Jim Maroney
B.B.A. (Hons), C.A.
Chartered Accountant

Moving? Don't Get Caught In The "Big Trap"

If you're considering moving, make sure you're not caught in the big trap. This happens when people live in their humble abode for time eternal until the mortgage is finally paid off. Along with the urge to move to a new home, comes a desire to hang on to old "Betsy" and make some money on the side in the form of rental income. Often the mortgage-free homeowner heads off to the bank to borrow whatever money is needed to purchase a new piece of paradise. In many cases, the old home is provided as security to the lender for the purchase of the new home. The intent being to move into a new home, rent out the old home and write-off the interest on the new mortgage. Sounds pretty simple, so what's the problem?

The mistake that has been made here is to confuse the security for the loan with the use of the borrowed funds. Revenue Canada isn't particularly concerned about the security provided for the borrowed money. They are, however, very concerned about what the borrowed funds were used for. If the borrowed money is used to earn investment income, chances are the interest paid will be deductible. On the other hand, if the borrowed money is not used to earn investment or business income deductibility of interest is nothing more than wishful thinking.

In the situation described, the borrowed money has clearly been used to finance the purchase of a principal residence. As we all know, interest paid to purchase your own home is not tax deductible. The fact that the old home (which is now a rental property) has been pledged as security doesn't suddenly make the interest deductible.

The absence of interest deductibility is even more painful when you consider that the income received from rental of the old home is fully taxable. This certainly doesn't sound like prudent financial planning to me but what could have been done in the alternative?
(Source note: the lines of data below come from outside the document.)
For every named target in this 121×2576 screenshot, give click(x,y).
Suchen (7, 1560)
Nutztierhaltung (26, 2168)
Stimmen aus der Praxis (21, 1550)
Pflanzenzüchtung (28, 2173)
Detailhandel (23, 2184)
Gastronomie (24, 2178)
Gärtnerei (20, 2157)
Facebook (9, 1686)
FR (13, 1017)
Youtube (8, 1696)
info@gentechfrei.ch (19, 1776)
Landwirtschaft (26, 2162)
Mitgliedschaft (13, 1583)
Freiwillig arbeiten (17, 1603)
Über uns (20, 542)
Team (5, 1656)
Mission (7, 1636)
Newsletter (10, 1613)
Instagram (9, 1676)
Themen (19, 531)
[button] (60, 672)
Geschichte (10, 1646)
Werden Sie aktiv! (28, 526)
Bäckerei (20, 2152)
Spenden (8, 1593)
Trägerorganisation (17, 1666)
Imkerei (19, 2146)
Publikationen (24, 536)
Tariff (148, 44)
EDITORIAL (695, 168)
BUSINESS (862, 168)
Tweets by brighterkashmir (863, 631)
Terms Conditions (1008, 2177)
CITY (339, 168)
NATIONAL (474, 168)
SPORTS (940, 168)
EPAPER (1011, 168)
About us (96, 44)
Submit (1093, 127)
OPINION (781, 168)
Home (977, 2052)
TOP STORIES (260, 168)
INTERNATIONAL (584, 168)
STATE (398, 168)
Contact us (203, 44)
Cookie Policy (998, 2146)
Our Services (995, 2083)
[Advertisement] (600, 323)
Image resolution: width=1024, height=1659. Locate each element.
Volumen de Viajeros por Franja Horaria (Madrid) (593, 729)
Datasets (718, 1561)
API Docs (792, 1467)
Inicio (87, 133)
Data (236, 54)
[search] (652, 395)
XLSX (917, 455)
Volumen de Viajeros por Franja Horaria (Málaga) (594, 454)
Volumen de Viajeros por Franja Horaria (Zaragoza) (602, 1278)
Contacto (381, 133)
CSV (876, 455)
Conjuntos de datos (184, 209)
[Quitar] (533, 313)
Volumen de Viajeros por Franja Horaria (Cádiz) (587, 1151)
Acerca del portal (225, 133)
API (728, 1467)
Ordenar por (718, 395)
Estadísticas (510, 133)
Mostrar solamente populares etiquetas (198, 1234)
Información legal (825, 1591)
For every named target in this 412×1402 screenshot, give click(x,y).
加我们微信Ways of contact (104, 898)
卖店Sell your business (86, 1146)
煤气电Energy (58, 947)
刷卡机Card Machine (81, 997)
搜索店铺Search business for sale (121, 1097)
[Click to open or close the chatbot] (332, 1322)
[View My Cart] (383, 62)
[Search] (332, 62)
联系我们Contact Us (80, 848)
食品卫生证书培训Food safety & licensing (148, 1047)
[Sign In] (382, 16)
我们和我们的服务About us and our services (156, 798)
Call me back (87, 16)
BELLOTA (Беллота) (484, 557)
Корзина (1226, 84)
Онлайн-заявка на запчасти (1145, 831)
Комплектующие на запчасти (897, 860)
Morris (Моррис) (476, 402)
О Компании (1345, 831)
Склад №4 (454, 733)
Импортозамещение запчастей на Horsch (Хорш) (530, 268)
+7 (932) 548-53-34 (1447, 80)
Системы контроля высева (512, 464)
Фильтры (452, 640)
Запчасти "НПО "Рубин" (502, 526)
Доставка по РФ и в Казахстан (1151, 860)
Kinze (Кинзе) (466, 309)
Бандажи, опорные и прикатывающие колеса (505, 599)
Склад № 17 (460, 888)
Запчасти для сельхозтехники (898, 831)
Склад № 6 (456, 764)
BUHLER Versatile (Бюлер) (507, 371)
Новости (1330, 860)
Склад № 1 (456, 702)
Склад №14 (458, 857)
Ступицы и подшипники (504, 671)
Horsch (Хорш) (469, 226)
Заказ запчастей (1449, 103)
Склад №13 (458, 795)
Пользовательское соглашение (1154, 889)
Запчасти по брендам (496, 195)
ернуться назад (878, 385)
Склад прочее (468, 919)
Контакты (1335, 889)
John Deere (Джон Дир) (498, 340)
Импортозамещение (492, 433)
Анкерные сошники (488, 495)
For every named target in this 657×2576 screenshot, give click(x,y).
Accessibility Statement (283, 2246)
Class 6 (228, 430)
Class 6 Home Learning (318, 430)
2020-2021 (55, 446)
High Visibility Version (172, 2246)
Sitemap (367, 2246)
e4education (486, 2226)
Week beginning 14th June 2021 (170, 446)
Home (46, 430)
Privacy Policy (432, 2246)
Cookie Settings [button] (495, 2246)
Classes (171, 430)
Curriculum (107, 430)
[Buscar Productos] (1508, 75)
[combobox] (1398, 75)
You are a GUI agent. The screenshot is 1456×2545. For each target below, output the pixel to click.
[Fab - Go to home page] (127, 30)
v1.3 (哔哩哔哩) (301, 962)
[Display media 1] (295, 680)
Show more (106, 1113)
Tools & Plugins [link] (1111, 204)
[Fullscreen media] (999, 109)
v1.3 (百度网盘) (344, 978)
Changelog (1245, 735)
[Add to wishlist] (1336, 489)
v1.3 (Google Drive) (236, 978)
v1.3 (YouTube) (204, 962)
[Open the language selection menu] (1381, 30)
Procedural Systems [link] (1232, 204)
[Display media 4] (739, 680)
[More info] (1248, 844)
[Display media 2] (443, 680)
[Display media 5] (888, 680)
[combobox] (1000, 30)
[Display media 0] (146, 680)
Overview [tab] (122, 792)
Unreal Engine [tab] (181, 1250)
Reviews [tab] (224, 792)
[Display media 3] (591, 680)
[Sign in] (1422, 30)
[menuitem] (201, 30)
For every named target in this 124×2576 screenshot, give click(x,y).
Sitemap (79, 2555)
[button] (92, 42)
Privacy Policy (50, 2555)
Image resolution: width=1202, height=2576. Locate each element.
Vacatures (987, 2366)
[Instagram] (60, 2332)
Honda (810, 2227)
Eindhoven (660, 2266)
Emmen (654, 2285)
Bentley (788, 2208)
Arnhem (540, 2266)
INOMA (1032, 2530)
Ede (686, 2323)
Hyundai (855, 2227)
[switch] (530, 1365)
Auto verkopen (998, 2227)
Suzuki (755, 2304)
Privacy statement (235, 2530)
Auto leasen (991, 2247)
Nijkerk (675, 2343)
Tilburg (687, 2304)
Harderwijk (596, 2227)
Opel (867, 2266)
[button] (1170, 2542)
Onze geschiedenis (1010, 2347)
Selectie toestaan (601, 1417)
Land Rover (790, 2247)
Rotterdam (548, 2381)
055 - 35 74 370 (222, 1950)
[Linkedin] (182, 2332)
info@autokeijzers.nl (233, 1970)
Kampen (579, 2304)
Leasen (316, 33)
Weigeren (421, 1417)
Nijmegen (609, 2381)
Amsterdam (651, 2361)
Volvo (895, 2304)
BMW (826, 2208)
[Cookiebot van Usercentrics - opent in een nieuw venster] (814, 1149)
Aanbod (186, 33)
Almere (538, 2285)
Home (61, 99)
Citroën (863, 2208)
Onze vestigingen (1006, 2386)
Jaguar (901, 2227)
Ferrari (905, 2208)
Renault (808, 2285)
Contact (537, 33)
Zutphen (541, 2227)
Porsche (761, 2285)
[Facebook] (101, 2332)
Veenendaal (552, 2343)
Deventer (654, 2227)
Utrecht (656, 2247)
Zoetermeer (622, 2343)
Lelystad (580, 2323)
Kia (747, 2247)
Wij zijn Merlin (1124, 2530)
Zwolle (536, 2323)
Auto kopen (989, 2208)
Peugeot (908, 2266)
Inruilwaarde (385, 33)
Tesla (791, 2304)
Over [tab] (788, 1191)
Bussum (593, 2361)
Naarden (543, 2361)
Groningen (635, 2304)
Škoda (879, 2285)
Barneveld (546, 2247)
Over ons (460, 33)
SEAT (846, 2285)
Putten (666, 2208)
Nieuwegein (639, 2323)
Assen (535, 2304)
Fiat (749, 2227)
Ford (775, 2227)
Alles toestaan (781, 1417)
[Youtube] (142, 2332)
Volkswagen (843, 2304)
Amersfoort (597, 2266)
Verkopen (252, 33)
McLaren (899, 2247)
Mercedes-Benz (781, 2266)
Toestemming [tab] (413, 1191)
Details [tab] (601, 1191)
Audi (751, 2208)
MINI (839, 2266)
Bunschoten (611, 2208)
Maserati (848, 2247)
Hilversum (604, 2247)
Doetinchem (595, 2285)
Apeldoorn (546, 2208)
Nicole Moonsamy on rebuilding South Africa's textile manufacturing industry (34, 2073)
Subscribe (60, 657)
The homeowner could have chosen to sell the old home. In most cases, the proceeds will be received free of tax. The proceeds so received could then be used to buy the new home. Then, using the new home as security, funds could be borrowed to acquire a "new" rental property. Since the borrowed money has been used for investment   purposes (i.e., to earn rental income) the interest should be tax deductible and can be ap
plied as an offset against the rental income received.

Notice that the individual has used their principal residence as security for the mortgage financing yet the interest is tax deductible. This is the exact opposite of the original scenario. The unfortunate part, however, is that the old home had to be sold in order to minimize the tax bite. Sometimes it pays to be a stoic.